昨日ご紹介した、広告からの利益の9割をユーザーに還元するというソーシャルネットワーク tsū(ツー) で、最初の収入が報告されてきました。

tsu-income

4セント! 4円(0.04ドル)ぐらいですね。

この tsū 、常時右上に収入が表示されるというエグい作りになっております。銀行のアイコンをクリックすると、毎日の収入のグラフのページに遷移。

tsu-income-chart

ではこの4円(0.04ドル)を実際に入手するには? Redeem ボタンをクリックすると、住所入力の画面となりました。さしあたりは小切手を送ってくるようですね。(ドル建てのチェックを日本国内で貰っても、換金するのに数千円掛かります)

年間$600(6万6000円) を越えたユーザーは、社会保障番号(SSN)を運営者に伝える必要もあるようで、とりあえずはアメリカのユーザーしか想定していないようです。まあこのあたりはGoogle AdSenseやAmazonアフィリエイトの立ち上げ時も同様でしたので、日本のユーザーが増えれば日本向けの対応も出来てくるでしょう。

とりあえず、広告収入が本当に来るかどうかを確かめたかったので、これで満足。友達と雑談しているだけで収入が来るのは、Facebook に全部持っていかれるよりは良いですが、それも皆がこちらを使えばの話ですね。

たぶんこのサービスは、順調にユーザーが増加したとしてですが、このあとGoogle AdWordsやAdSenseが遭遇したような、プログラムや発展途上国の人力を使って不正に広告売上を上げようという利用者の壮大なインチキが展開されるのではないかなという気がします。

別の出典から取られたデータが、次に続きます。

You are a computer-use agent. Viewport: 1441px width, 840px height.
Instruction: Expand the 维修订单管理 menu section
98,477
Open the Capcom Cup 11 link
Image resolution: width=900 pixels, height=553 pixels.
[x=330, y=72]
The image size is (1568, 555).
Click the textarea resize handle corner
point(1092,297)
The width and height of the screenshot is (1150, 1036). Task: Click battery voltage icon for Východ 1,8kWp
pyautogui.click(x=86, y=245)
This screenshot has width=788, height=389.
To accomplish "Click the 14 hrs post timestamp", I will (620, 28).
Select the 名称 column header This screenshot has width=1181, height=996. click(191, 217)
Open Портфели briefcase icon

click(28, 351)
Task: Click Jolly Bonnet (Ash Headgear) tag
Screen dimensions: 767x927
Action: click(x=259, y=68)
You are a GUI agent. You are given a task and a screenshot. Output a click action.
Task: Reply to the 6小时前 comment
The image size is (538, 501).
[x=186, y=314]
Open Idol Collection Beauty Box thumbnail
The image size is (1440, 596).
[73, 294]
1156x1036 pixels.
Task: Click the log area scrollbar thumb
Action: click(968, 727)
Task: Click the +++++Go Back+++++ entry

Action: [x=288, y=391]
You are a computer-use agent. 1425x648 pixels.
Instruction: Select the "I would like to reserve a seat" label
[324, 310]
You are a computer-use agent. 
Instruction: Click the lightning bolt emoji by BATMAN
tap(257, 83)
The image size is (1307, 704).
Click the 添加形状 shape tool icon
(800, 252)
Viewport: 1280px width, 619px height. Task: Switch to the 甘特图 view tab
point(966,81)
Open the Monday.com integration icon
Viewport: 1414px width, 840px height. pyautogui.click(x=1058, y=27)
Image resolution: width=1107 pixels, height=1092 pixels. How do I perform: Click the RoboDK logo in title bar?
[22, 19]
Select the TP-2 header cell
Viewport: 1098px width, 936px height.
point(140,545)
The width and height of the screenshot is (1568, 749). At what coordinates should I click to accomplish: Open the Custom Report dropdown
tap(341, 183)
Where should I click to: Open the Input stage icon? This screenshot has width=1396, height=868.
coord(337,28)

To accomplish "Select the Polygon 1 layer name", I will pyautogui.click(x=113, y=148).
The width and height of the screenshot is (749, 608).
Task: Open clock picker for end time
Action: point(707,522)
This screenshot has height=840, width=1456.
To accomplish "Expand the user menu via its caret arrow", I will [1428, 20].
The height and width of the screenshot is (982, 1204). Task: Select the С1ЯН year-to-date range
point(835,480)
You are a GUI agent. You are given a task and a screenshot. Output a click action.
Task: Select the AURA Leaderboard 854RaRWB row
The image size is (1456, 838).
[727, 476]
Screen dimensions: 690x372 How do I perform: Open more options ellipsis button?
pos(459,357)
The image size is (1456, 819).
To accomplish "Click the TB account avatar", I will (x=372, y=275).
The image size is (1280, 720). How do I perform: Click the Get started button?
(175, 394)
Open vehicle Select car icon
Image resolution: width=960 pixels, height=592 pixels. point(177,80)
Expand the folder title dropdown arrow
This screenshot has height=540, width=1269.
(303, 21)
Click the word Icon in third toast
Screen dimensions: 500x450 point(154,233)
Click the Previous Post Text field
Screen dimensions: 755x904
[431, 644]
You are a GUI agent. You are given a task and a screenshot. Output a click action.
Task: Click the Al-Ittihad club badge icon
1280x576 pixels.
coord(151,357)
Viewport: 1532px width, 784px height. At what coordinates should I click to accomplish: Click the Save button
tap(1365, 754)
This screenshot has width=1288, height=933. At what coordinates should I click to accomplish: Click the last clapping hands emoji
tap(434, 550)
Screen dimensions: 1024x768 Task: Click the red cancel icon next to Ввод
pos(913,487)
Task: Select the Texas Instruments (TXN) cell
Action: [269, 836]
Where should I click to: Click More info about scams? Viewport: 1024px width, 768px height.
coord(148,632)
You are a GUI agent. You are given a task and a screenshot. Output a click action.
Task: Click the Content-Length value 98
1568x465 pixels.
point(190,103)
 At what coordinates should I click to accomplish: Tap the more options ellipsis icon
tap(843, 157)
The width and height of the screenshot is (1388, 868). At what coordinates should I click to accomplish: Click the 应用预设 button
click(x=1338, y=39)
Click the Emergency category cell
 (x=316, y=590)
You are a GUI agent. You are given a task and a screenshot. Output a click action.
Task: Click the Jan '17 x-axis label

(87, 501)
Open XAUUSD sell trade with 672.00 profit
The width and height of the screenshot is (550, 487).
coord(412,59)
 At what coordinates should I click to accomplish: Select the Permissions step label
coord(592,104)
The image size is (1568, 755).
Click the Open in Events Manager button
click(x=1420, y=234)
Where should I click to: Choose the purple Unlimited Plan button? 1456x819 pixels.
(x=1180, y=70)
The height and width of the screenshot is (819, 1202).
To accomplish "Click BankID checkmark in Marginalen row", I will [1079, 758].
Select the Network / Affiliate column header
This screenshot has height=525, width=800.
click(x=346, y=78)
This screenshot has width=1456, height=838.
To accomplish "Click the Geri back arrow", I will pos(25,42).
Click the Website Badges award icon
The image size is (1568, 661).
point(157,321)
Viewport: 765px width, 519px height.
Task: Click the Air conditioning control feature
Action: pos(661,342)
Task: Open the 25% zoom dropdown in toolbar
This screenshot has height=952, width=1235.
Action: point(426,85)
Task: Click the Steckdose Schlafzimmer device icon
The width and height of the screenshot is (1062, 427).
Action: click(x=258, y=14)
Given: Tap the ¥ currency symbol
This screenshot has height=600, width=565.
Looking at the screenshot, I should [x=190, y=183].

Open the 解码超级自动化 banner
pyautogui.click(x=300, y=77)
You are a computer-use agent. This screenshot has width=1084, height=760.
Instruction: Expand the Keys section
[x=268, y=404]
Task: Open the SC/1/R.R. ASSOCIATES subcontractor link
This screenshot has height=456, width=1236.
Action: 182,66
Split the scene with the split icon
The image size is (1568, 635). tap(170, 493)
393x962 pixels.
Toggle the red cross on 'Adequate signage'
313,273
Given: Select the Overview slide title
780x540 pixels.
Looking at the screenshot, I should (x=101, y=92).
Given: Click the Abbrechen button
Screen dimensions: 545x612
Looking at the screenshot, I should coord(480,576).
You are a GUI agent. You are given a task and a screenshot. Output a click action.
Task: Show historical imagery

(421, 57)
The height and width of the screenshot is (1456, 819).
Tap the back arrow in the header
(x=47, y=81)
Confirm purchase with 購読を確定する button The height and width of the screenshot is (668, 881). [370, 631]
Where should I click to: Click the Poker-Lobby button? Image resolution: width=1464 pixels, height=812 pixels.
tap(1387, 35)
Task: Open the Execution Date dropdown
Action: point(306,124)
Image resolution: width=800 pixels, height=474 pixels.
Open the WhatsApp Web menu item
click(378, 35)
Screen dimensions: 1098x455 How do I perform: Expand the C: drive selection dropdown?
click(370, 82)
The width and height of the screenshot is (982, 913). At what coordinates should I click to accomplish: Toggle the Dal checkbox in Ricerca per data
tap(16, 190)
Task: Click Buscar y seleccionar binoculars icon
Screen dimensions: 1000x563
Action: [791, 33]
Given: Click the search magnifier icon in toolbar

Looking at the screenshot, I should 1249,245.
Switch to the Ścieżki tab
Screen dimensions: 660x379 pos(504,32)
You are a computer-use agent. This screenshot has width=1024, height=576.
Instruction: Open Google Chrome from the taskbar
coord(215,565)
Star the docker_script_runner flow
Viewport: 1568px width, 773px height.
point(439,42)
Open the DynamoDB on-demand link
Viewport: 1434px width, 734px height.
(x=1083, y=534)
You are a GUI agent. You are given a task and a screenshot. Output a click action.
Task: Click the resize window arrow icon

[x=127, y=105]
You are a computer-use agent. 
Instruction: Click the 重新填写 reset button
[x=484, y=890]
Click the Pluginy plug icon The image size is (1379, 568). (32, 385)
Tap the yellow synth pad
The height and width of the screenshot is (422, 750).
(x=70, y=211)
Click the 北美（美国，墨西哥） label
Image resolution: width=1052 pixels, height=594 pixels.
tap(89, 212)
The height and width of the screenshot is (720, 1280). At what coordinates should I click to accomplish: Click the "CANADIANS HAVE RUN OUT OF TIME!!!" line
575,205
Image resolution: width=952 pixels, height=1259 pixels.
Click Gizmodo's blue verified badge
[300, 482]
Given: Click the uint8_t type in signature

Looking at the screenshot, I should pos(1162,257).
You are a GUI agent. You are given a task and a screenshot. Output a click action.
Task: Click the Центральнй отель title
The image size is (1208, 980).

リリースと同時に7億円(636万3000ドル)の出資を受けた発表をしているので、そのお金の一部は対策に回されるでしょうけど、運営やユーザー数増加に対するサーバーの増強にもお金が必要ですし、何より広告売上の1割しか手元に残らないので、資金の燃える早さも早そうです。

当初から指摘する人たちもいますが、人を紹介して収入が増えるという仕組みがマルチ商法に似ている、という点も気になります。広告収入を分けているだけなら、後から来た人も自腹で何かを出しているわけではないのですが、紹介するために友達を騙したり、勝手に登録したり、といった行動をとる人がでてくれば、マルチ商法と同じようなトラブルが出てこないとも言い切れません。

それらを乗り越えてFacebookの対抗、あるいはもっと小さくても固定のユーザーを掴んで続けてやっていけるかどうか。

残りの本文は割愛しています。